Cette situation est encore plus aggravée par le fait que même les annonceurs utilisant des mots génériques peuvent voir leur annonce reliée de manière automatique à une requête comportant un terme de marque. En cause, l’algorithme de Google, qui opère ces rapprochements de manière automatique et sans que personne n’en connaisse les critères. « On voit bien que l’algorithme de Google a un rôle actif, alors qu’il est censé être totalement passif, du fait d’être un hébergeur », déplore Caroline Juillet.
Les moteurs de recherche n’exercent pas de contrôle et ne sont pas non plus tenus responsables en cas de litige en effet. Cela est un fait reconnu depuis l’adoption de la directive européenne sur le commerce électronique en juin 2000, transposée en droit français en 2004 par la loi pour la confiance dans l’économie numérique (LCEN). Cette loi allège considérablement la responsabilité des hébergeurs à l’égard des contenus qui sont véhiculés par les utilisateurs de leurs services.
« Depuis 2010 une jurisprudence s’est formée dans cette même direction : étant considéré comme un hébergeur, Google ne doit pas être tenu responsable de ce qui est pratiqué en matière de publicité sur son moteur de recherche », explique Caroline Juillet. En d’autres mots, en cas de conflit sur l’utilisation d’un terme de marque, ne pouvant pas poursuivre Google, la marque se voit obligée d’attaquer en justice chaque annonceur non autorisé ou malveillant, une lourde et coûteuse tâche, vu le nombre d’annonces indésirables publiées partout sur la toile chaque jour.
Au final, comment se protéger ?
Dans un tel contexte, la meilleure manière de se protéger est de surveiller l’usage qui est fait de sa marque – des outils existent pour cela – et de contacter directement les annonceurs indésirables pour les convaincre de changer leur pratique.

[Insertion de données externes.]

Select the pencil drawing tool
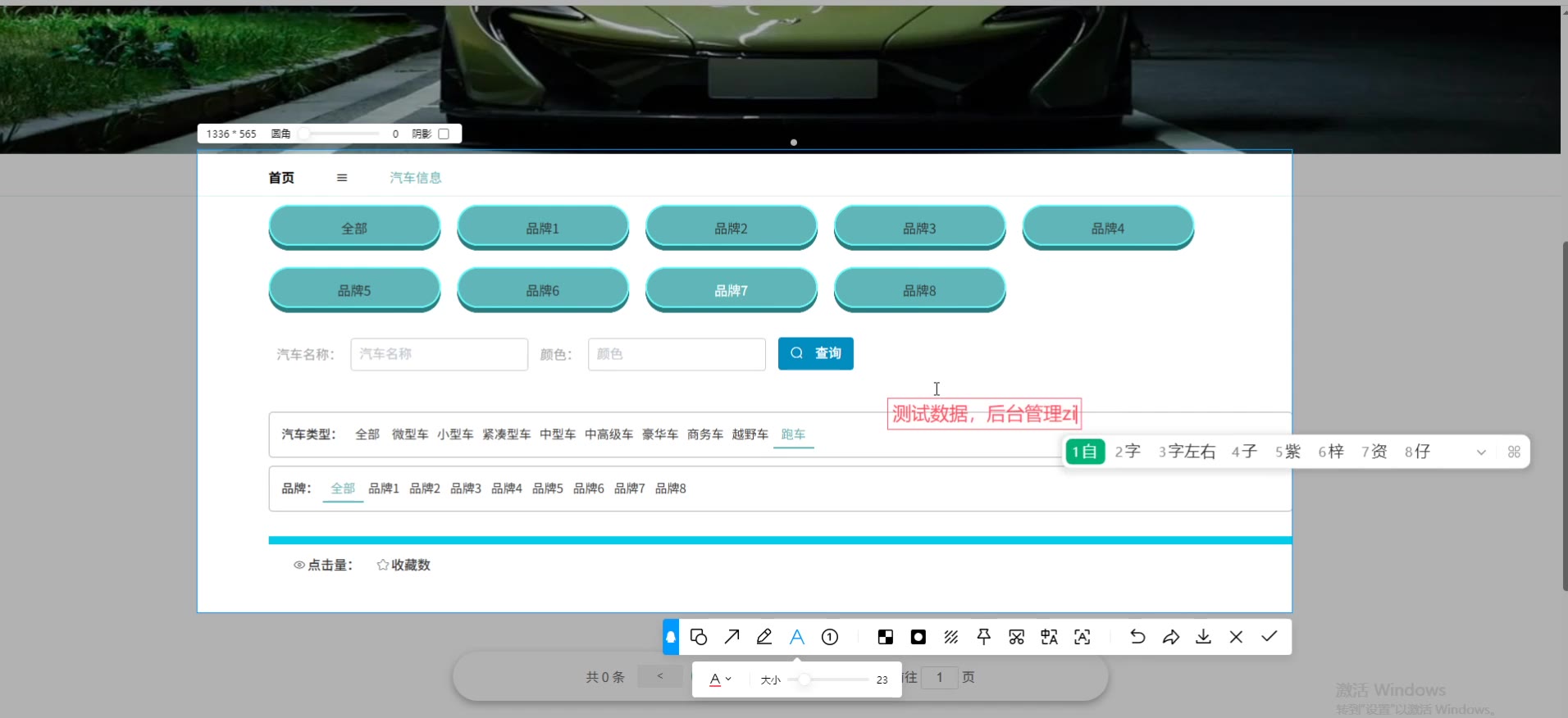The height and width of the screenshot is (718, 1568). 764,637
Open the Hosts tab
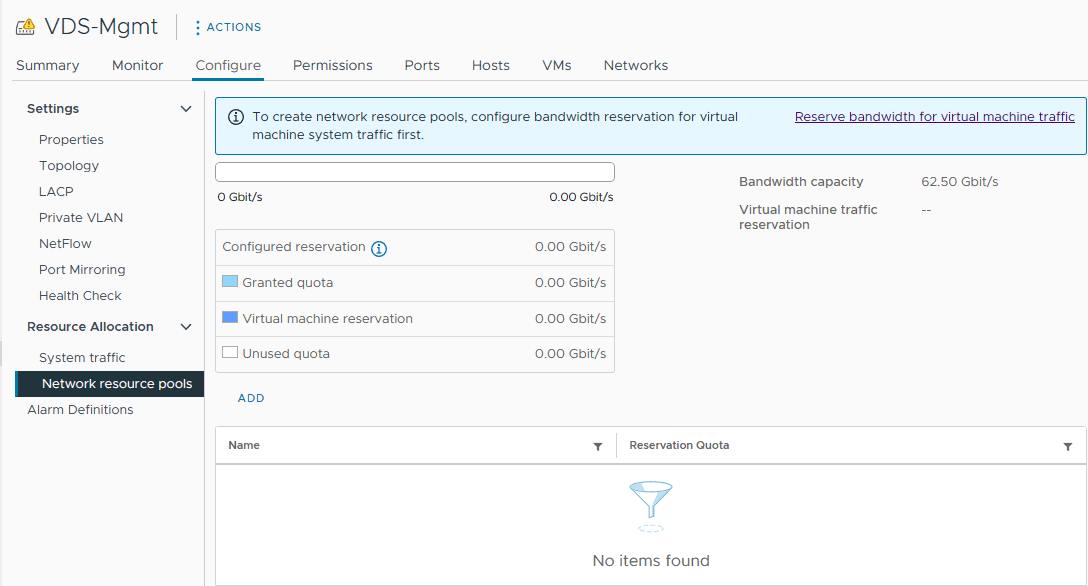This screenshot has width=1088, height=586. click(x=490, y=65)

« L’annonceur ayant le rôle actif et pouvant être poursuit avec une jurisprudence de plus en plus claire sur sa responsabilité, c’est dans son intérêt d’éviter de longs procès et des condamnations », explique la juriste de Monibrand, en précisant que très souvent il s’agit de personnes de bonne foi ayant employé des mots clés génériques au départ. « On leur demande de mettre en place des listes d’exclusion de termes de marque », ajoute-t-elle. Dans l’écrasante majorité des cas, ces médiations aboutissent à des gentlemen’s agreements et à la mise en place de codes de bonne conduite.
Il va de soi cependant que si on constate une atteinte à sa marque, comme une contrefaçon ou une pratique commerciale trompeuse, la solution est d’aller en justice.